10. Qu'il convient, quoi qu'il en soit de cette nullité constatée d'office, de considérer globalement ces deux décisions successives, toutes deux s'inscrivant dans le prolongement du même et unique traitement ambulatoire, dont le non-suivi est assorti de deux conséquences différentes, du fait du libellé – probablement erroné puisque selon la jurisprudence, le prononcé d'une mesure exclut l'octroi du sursis à l'exécution de la peine, dans la mesure où la loi soumet le prononcé de cette mesure (institutionnelle ou ambulatoire, cela importe peu puisque la terminologie légale est la même) à l'existence d'un risque de récidive qui implique nécessairement un pronostic négatif (ATF 135 IV 180 cons.2.3, auquel renvoie l'arrêt de la CPEN du 29.01.2015, cons.6.b) - du dispositif du jugement du 5 mai 2009,
que cela a probablement induit la première juge à traiter de manière séparée - quoique parfois confondue (on relèvera en particulier que l'ordonnance "portant révocation du sursis" du 3 mai 2012 se rattache en réalité à la fin de la suspension de la peine de 12 mois et fait suite à la non-comparution de X. à des audiences dont la convocation portait la précision qu'elles seraient consacrées à un "examen de sa situation, éventuellement révocation du sursis qui assortissait la peine prononcée le 5 mai 2009") - les deux questions,
que cette scission ne doit pas faire perdre de vue que la durée totale de privation de liberté à laquelle X. se trouve exposé – comme conséquence de la même absence de suivi du traitement ambulatoire – est de deux ans et demi, durée pour laquelle une défense obligatoire est imposée par la loi,
qu'indépendamment de la question de la nullité d'une décision rendue par une instance incompétente, il ne paraît pas opportun de laisser perdurer tout au long de la procédure une voie duale induite par un dispositif initial erroné et qu'il conviendrait dès lors que la première instance procède à un examen global de la situation, ce qui suppose l'annulation de la décision du 3 mai 2012 également (voir pour un autre cas d'application de l'art. 393 al.2 let. c CPP, ARMP.2015.19, cons. 6, du 24.04.2015; ou encore ARMP.2012.136 du 12.06.2013, non publié, où l'intérêt public manifeste à la cohérence des décisions rendues en matière d'entraide pénale internationale et l'importance des montants en jeu avaient conduit l'autorité de céans à examiner et annuler d'office la décision de classement querellée, même si les motifs invoqués dans le recours étaient mal fondés).

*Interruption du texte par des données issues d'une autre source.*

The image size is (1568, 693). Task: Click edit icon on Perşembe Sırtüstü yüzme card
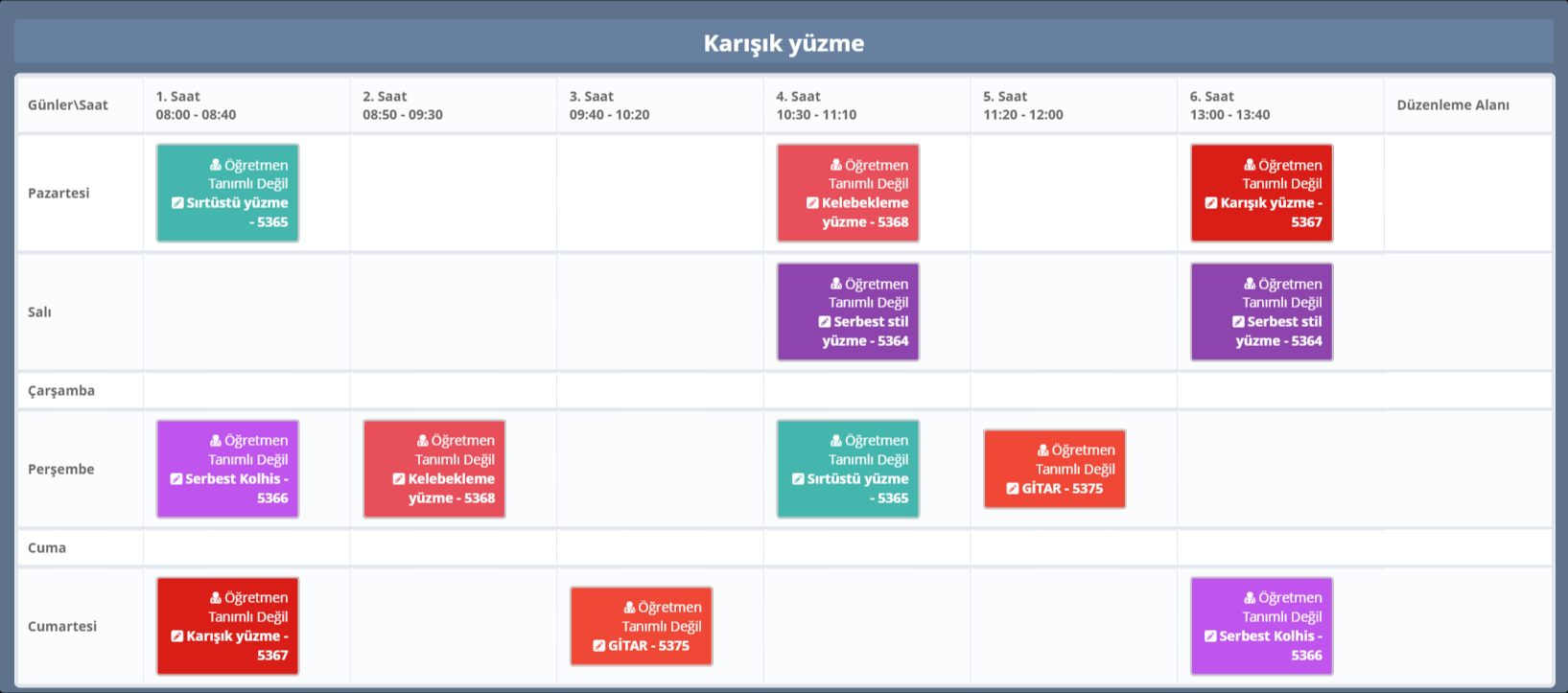tap(798, 479)
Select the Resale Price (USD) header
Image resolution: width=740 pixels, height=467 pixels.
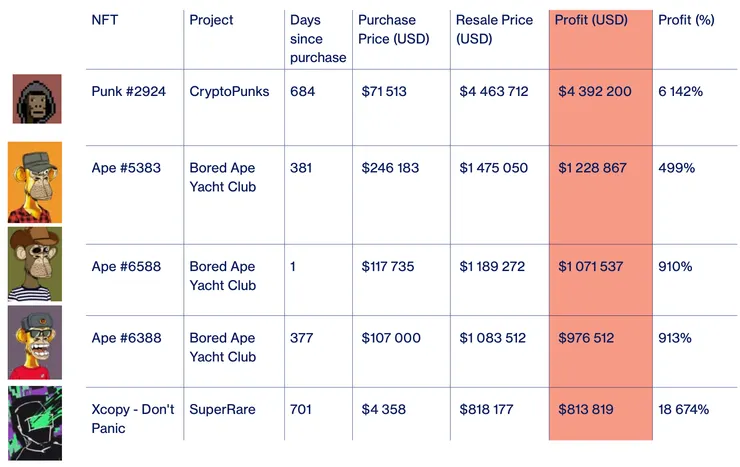point(492,29)
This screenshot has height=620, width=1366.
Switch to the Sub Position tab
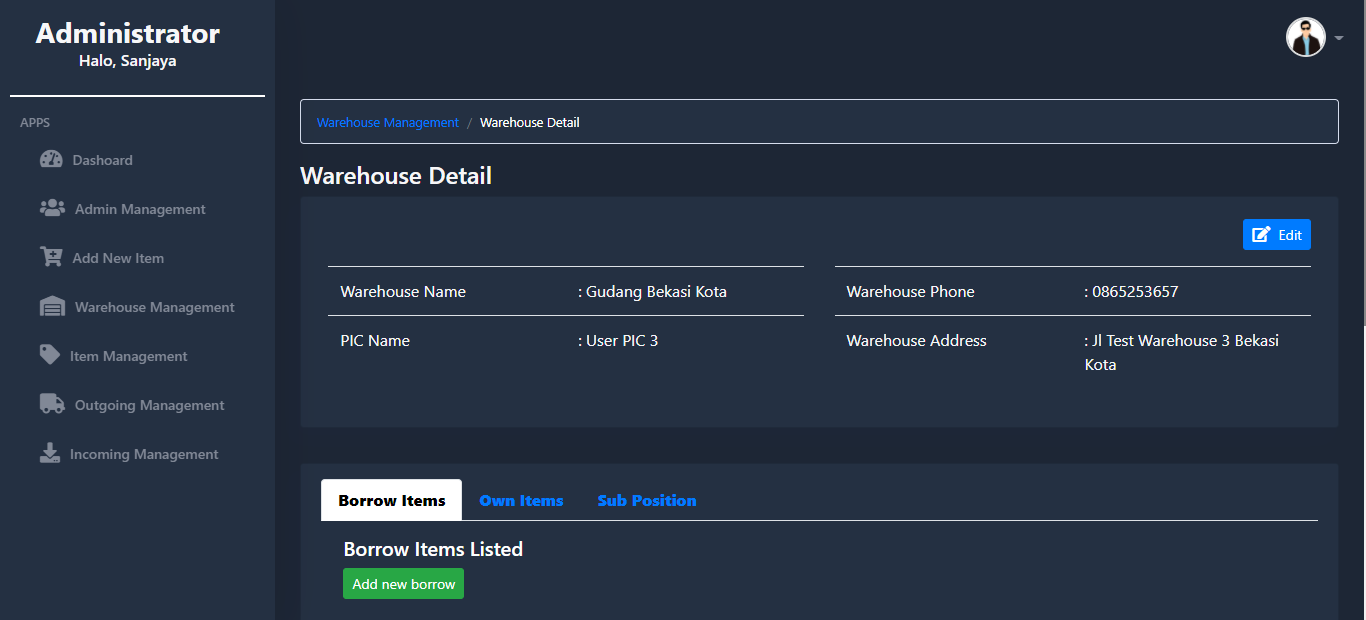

11. Que dans cette perspective, l'autorité de recours ne peut qu'annuler l'ordonnance du 27 avril 2015 et celle du 3 mai 2012, le dossier étant renvoyé au président du Tribunal criminel en l'invitant à reprendre la procédure au sens des considérants après avoir pourvu X. d'un mandataire, intervenant comme défenseur obligatoire,
que les frais du présent arrêt resteront à la charge de l'Etat de Neuchâtel, sans allocation de dépens,
Par ces motifs,
l'Autorité de recours en matière pénale
1. Admet le recours au sens des considérants.
2. Annule la décision du 27 avril 2015, ainsi que l'ordonnance portant "révocation du sursis" du 3 mai 2012.
3. Renvoie le dossier au président du Tribunal criminel pour reprise de la procédure au sens des considérants.
4. Laisse les frais du présent arrêt à la charge de l'Etat de Neuchâtel.
5. N'alloue pas de dépens.
6. Notifie le présent arrêt à X., en France et au Tribunal régional des Montagnes et du Val-de-Ruz, à La Chaux-de-Fonds (CORR.2008.1).